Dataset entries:

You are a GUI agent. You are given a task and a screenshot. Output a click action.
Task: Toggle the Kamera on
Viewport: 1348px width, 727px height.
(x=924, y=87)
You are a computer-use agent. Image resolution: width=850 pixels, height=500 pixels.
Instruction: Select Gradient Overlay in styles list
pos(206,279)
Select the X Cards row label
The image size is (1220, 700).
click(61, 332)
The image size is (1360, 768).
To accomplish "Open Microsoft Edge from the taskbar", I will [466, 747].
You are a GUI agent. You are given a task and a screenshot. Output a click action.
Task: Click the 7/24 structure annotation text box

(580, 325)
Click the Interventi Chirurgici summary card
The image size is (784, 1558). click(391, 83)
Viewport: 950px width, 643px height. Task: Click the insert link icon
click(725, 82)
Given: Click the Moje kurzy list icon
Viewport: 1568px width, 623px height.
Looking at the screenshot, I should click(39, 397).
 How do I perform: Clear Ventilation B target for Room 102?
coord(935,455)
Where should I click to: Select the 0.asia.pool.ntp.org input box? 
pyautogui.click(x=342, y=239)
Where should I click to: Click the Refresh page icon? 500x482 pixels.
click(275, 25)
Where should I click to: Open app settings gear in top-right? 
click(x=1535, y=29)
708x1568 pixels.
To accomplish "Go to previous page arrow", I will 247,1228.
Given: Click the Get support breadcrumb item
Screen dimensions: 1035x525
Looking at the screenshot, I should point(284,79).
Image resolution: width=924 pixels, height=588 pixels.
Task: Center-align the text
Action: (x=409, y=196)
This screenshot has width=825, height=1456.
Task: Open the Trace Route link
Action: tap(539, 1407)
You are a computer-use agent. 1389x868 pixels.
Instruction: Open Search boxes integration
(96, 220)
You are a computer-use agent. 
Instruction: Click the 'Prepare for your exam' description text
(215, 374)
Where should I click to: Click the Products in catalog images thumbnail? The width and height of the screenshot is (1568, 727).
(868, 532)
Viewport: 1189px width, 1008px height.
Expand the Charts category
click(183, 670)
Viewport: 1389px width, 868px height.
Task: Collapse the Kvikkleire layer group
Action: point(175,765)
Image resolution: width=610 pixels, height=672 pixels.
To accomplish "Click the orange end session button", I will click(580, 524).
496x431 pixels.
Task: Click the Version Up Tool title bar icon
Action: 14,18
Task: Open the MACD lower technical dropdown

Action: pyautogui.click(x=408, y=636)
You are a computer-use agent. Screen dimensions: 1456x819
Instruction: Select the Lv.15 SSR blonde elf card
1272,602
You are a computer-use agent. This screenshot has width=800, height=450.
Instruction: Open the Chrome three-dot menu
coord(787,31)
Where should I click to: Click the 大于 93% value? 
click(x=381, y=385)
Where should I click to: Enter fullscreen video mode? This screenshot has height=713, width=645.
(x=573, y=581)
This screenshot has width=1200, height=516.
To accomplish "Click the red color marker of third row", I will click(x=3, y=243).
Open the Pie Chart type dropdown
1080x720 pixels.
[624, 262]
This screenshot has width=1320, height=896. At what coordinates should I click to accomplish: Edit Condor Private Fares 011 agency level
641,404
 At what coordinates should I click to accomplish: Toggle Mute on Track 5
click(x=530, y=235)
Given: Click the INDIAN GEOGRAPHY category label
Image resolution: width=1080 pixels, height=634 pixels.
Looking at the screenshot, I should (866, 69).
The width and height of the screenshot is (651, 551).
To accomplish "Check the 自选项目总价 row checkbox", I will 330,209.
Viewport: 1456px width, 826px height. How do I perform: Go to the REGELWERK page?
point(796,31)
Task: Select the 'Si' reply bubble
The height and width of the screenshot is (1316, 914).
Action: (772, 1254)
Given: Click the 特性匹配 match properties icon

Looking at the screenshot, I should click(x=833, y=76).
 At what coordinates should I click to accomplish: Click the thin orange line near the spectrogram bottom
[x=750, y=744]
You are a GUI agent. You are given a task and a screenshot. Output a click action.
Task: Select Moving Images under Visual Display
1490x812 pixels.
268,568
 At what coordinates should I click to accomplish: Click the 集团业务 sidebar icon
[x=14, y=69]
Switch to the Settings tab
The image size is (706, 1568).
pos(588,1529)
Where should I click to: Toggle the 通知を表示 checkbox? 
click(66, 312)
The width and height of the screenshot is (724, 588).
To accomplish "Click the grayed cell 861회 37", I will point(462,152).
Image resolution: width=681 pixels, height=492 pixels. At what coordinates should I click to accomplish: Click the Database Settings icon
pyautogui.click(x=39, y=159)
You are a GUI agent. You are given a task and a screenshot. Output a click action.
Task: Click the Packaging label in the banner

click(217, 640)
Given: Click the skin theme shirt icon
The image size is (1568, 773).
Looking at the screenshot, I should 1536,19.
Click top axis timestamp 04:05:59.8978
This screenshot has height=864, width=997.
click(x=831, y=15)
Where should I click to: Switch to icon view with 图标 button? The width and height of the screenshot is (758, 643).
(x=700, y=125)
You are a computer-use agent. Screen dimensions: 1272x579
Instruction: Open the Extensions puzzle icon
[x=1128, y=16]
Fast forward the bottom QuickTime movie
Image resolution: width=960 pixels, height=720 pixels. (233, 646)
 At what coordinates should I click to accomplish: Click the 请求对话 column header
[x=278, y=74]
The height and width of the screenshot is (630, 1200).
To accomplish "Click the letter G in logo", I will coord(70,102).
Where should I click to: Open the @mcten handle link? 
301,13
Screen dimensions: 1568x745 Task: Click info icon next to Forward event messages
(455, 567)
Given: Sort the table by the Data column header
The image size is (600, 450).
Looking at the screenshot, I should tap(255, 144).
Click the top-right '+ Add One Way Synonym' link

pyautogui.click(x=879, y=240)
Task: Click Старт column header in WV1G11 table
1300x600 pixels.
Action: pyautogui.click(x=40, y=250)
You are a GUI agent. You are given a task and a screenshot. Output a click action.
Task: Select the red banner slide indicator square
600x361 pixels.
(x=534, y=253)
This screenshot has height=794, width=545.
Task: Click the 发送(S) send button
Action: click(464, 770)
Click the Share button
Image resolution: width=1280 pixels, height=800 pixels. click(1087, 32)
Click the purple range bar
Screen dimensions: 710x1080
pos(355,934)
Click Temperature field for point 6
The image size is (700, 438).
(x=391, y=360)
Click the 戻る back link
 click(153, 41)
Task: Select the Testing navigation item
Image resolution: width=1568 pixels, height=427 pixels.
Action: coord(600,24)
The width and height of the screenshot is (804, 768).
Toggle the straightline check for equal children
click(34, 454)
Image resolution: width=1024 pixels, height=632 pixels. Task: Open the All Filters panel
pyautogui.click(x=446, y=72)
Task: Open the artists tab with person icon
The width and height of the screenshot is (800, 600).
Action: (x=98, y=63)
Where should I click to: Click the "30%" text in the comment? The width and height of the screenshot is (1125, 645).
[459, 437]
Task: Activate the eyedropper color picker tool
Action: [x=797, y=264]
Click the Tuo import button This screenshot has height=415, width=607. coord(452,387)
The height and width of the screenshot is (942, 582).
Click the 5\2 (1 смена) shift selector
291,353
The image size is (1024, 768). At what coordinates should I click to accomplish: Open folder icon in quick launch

Action item - Copy out the entries in full, exactly as they appear.

Result of this exercise -
You are a GUI agent. You are given a task and a screenshot. Output a click action.
Task: Toggle the Kamera on
Viewport: 1348px width, 727px height.
(x=924, y=87)
You are a computer-use agent. Image resolution: width=850 pixels, height=500 pixels.
Instruction: Select Gradient Overlay in styles list
pos(206,279)
Select the X Cards row label
The image size is (1220, 700).
click(61, 332)
The image size is (1360, 768).
To accomplish "Open Microsoft Edge from the taskbar", I will [466, 747].
You are a GUI agent. You are given a task and a screenshot. Output a click action.
Task: Click the 7/24 structure annotation text box

(580, 325)
Click the Interventi Chirurgici summary card
The image size is (784, 1558). click(391, 83)
Viewport: 950px width, 643px height. Task: Click the insert link icon
click(725, 82)
Given: Click the Moje kurzy list icon
Viewport: 1568px width, 623px height.
Looking at the screenshot, I should click(39, 397).
 How do I perform: Clear Ventilation B target for Room 102?
coord(935,455)
Where should I click to: Select the 0.asia.pool.ntp.org input box? 
pyautogui.click(x=342, y=239)
Where should I click to: Click the Refresh page icon? 500x482 pixels.
click(275, 25)
Where should I click to: Open app settings gear in top-right? 
click(x=1535, y=29)
708x1568 pixels.
To accomplish "Go to previous page arrow", I will 247,1228.
Given: Click the Get support breadcrumb item
Screen dimensions: 1035x525
Looking at the screenshot, I should point(284,79).
Image resolution: width=924 pixels, height=588 pixels.
Task: Center-align the text
Action: (x=409, y=196)
This screenshot has width=825, height=1456.
Task: Open the Trace Route link
Action: tap(539, 1407)
You are a computer-use agent. 1389x868 pixels.
Instruction: Open Search boxes integration
(96, 220)
You are a computer-use agent. 
Instruction: Click the 'Prepare for your exam' description text
(215, 374)
Where should I click to: Click the Products in catalog images thumbnail? The width and height of the screenshot is (1568, 727).
(868, 532)
Viewport: 1189px width, 1008px height.
Expand the Charts category
click(183, 670)
Viewport: 1389px width, 868px height.
Task: Collapse the Kvikkleire layer group
Action: point(175,765)
Image resolution: width=610 pixels, height=672 pixels.
To accomplish "Click the orange end session button", I will click(580, 524).
496x431 pixels.
Task: Click the Version Up Tool title bar icon
Action: 14,18
Task: Open the MACD lower technical dropdown

Action: pyautogui.click(x=408, y=636)
You are a computer-use agent. Screen dimensions: 1456x819
Instruction: Select the Lv.15 SSR blonde elf card
1272,602
You are a computer-use agent. This screenshot has width=800, height=450.
Instruction: Open the Chrome three-dot menu
coord(787,31)
Where should I click to: Click the 大于 93% value? 
click(x=381, y=385)
Where should I click to: Enter fullscreen video mode? This screenshot has height=713, width=645.
(x=573, y=581)
This screenshot has width=1200, height=516.
To accomplish "Click the red color marker of third row", I will click(x=3, y=243).
Open the Pie Chart type dropdown
1080x720 pixels.
[624, 262]
This screenshot has width=1320, height=896. At what coordinates should I click to accomplish: Edit Condor Private Fares 011 agency level
641,404
 At what coordinates should I click to accomplish: Toggle Mute on Track 5
click(x=530, y=235)
Given: Click the INDIAN GEOGRAPHY category label
Image resolution: width=1080 pixels, height=634 pixels.
Looking at the screenshot, I should (866, 69).
The width and height of the screenshot is (651, 551).
To accomplish "Check the 自选项目总价 row checkbox", I will 330,209.
Viewport: 1456px width, 826px height. How do I perform: Go to the REGELWERK page?
point(796,31)
Task: Select the 'Si' reply bubble
The height and width of the screenshot is (1316, 914).
Action: (772, 1254)
Given: Click the 特性匹配 match properties icon

Looking at the screenshot, I should click(x=833, y=76).
 At what coordinates should I click to accomplish: Click the thin orange line near the spectrogram bottom
[x=750, y=744]
You are a GUI agent. You are given a task and a screenshot. Output a click action.
Task: Select Moving Images under Visual Display
1490x812 pixels.
268,568
 At what coordinates should I click to accomplish: Click the 集团业务 sidebar icon
[x=14, y=69]
Switch to the Settings tab
The image size is (706, 1568).
pos(588,1529)
Where should I click to: Toggle the 通知を表示 checkbox? 
click(66, 312)
The width and height of the screenshot is (724, 588).
To accomplish "Click the grayed cell 861회 37", I will point(462,152).
Image resolution: width=681 pixels, height=492 pixels. At what coordinates should I click to accomplish: Click the Database Settings icon
pyautogui.click(x=39, y=159)
You are a GUI agent. You are given a task and a screenshot. Output a click action.
Task: Click the Packaging label in the banner

click(217, 640)
Given: Click the skin theme shirt icon
The image size is (1568, 773).
Looking at the screenshot, I should 1536,19.
Click top axis timestamp 04:05:59.8978
This screenshot has height=864, width=997.
click(x=831, y=15)
Where should I click to: Switch to icon view with 图标 button? The width and height of the screenshot is (758, 643).
(x=700, y=125)
You are a computer-use agent. Screen dimensions: 1272x579
Instruction: Open the Extensions puzzle icon
[x=1128, y=16]
Fast forward the bottom QuickTime movie
Image resolution: width=960 pixels, height=720 pixels. (233, 646)
 At what coordinates should I click to accomplish: Click the 请求对话 column header
[x=278, y=74]
The height and width of the screenshot is (630, 1200).
To accomplish "Click the letter G in logo", I will coord(70,102).
Where should I click to: Open the @mcten handle link? 
301,13
Screen dimensions: 1568x745 Task: Click info icon next to Forward event messages
(455, 567)
Given: Sort the table by the Data column header
The image size is (600, 450).
Looking at the screenshot, I should tap(255, 144).
Click the top-right '+ Add One Way Synonym' link

pyautogui.click(x=879, y=240)
Task: Click Старт column header in WV1G11 table
1300x600 pixels.
Action: pyautogui.click(x=40, y=250)
You are a GUI agent. You are given a task and a screenshot. Output a click action.
Task: Select the red banner slide indicator square
600x361 pixels.
(x=534, y=253)
This screenshot has height=794, width=545.
Task: Click the 发送(S) send button
Action: click(464, 770)
Click the Share button
Image resolution: width=1280 pixels, height=800 pixels. click(1087, 32)
Click the purple range bar
Screen dimensions: 710x1080
pos(355,934)
Click Temperature field for point 6
The image size is (700, 438).
(x=391, y=360)
Click the 戻る back link
 click(153, 41)
Task: Select the Testing navigation item
Image resolution: width=1568 pixels, height=427 pixels.
Action: coord(600,24)
The width and height of the screenshot is (804, 768).
Toggle the straightline check for equal children
click(34, 454)
Image resolution: width=1024 pixels, height=632 pixels. Task: Open the All Filters panel
pyautogui.click(x=446, y=72)
Task: Open the artists tab with person icon
The width and height of the screenshot is (800, 600).
Action: (x=98, y=63)
Where should I click to: Click the "30%" text in the comment? The width and height of the screenshot is (1125, 645).
[459, 437]
Task: Activate the eyedropper color picker tool
Action: [x=797, y=264]
Click the Tuo import button This screenshot has height=415, width=607. coord(452,387)
The height and width of the screenshot is (942, 582).
Click the 5\2 (1 смена) shift selector
291,353
The image size is (1024, 768). At what coordinates should I click to accomplish: Open folder icon in quick launch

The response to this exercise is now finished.